Input rows =
————

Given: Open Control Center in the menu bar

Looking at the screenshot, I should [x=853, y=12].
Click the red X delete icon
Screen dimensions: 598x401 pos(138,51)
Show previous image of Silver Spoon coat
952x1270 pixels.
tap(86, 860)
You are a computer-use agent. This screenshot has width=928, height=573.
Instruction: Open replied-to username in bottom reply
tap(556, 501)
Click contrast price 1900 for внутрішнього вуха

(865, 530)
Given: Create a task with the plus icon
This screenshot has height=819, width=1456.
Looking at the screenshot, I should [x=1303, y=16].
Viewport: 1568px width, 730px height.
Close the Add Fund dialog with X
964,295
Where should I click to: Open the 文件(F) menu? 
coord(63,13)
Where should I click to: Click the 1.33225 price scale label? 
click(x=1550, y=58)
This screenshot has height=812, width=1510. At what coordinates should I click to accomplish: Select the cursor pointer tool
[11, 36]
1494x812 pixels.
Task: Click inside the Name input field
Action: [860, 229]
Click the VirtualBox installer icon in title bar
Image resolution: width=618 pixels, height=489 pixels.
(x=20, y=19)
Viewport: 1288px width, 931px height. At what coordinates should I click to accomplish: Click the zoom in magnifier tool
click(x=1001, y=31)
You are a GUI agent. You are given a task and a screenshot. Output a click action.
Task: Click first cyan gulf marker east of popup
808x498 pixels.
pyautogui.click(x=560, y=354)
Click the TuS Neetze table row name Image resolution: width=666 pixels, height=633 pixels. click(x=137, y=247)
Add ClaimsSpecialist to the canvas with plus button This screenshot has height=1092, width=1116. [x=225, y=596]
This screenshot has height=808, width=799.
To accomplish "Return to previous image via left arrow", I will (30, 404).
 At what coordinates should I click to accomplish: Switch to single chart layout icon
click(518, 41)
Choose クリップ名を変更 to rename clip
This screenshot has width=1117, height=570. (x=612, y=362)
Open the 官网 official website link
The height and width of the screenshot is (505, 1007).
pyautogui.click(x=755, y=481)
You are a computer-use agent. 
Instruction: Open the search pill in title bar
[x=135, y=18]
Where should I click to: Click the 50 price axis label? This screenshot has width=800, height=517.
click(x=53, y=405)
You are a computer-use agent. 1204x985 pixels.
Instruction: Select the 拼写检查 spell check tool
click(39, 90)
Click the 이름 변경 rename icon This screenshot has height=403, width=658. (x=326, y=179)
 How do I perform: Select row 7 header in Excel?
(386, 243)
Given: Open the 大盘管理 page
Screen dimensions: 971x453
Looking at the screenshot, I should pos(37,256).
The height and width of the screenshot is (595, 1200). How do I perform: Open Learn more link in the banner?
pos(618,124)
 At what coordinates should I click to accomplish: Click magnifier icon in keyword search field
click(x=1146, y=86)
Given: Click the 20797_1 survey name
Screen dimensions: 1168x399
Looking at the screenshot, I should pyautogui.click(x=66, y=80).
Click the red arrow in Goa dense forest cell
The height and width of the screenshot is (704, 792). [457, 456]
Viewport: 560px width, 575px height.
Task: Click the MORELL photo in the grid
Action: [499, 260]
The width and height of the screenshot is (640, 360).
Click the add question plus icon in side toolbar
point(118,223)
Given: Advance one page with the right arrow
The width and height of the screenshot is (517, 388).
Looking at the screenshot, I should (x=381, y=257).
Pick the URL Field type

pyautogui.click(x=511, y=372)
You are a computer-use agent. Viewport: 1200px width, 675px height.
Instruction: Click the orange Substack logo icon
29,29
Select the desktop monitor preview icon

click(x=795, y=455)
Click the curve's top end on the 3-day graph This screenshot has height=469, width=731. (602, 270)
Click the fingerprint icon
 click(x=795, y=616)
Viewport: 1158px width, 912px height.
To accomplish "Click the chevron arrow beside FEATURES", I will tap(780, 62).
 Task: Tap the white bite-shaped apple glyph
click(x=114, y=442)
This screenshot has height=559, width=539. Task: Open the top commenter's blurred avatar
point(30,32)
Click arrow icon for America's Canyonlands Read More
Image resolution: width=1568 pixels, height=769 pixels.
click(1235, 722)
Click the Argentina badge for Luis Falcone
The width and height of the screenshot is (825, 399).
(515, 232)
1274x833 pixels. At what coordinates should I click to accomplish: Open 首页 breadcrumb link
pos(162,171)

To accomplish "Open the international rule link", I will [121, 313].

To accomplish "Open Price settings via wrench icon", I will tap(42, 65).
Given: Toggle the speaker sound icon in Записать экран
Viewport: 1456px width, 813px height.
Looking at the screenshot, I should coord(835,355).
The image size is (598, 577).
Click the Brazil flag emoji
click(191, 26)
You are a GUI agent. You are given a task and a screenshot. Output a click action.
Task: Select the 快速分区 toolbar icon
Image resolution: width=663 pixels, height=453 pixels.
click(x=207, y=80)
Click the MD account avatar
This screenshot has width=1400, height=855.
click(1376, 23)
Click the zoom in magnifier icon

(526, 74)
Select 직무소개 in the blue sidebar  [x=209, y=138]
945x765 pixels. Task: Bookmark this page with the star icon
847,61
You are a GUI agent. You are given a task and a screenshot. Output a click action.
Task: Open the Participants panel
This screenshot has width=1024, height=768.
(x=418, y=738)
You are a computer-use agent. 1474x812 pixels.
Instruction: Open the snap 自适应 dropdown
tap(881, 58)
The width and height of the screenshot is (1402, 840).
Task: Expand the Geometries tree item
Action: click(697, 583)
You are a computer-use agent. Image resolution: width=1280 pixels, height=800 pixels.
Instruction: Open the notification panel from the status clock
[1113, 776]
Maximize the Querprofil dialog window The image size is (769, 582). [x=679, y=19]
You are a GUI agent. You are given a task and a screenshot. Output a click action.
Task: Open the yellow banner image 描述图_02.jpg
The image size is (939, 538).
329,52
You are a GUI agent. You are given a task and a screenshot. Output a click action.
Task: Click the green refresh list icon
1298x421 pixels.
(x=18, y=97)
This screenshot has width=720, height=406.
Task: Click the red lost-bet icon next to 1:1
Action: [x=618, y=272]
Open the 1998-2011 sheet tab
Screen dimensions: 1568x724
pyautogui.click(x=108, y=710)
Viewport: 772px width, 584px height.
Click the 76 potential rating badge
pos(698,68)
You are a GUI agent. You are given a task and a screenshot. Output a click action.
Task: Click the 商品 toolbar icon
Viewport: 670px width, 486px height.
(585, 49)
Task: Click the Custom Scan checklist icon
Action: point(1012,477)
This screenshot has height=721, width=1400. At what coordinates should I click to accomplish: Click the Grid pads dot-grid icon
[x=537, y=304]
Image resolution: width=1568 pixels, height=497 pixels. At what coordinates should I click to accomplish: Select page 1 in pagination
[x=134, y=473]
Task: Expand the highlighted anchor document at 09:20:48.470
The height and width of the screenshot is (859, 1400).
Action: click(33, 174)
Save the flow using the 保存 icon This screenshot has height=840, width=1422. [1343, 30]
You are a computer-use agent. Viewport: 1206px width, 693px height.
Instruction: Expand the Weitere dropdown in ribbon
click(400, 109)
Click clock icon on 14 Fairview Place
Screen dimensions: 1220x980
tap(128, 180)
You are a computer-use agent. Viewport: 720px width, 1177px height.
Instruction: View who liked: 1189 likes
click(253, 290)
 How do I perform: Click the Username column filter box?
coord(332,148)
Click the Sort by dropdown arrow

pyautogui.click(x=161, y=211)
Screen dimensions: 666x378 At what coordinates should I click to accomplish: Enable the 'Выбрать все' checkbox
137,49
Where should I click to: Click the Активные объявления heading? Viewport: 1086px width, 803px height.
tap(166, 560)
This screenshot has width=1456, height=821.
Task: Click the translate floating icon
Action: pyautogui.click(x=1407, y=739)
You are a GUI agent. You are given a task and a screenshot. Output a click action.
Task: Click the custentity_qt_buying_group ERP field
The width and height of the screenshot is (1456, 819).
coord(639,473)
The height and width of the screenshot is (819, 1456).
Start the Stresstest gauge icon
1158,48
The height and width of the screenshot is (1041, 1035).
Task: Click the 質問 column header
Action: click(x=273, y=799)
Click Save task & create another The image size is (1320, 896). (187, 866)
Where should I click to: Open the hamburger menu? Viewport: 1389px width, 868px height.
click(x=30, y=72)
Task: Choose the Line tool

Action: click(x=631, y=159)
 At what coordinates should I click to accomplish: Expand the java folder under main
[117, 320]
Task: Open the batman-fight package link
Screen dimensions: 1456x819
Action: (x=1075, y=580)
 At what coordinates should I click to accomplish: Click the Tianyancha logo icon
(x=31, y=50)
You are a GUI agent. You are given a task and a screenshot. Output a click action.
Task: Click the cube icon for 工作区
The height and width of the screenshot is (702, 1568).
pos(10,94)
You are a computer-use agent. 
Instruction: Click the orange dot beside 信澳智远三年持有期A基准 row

————

What you will do = Rewrite everything from the line containing "Tianyancha logo icon" down to the end of the listing, replacing "orange dot" with "red dot" and keeping all else unchanged.

Output for this exercise =
 At what coordinates should I click to accomplish: Click the Tianyancha logo icon
(x=31, y=50)
You are a GUI agent. You are given a task and a screenshot. Output a click action.
Task: Click the cube icon for 工作区
The height and width of the screenshot is (702, 1568).
pos(10,94)
You are a computer-use agent. 
Instruction: Click the red dot beside 信澳智远三年持有期A基准 row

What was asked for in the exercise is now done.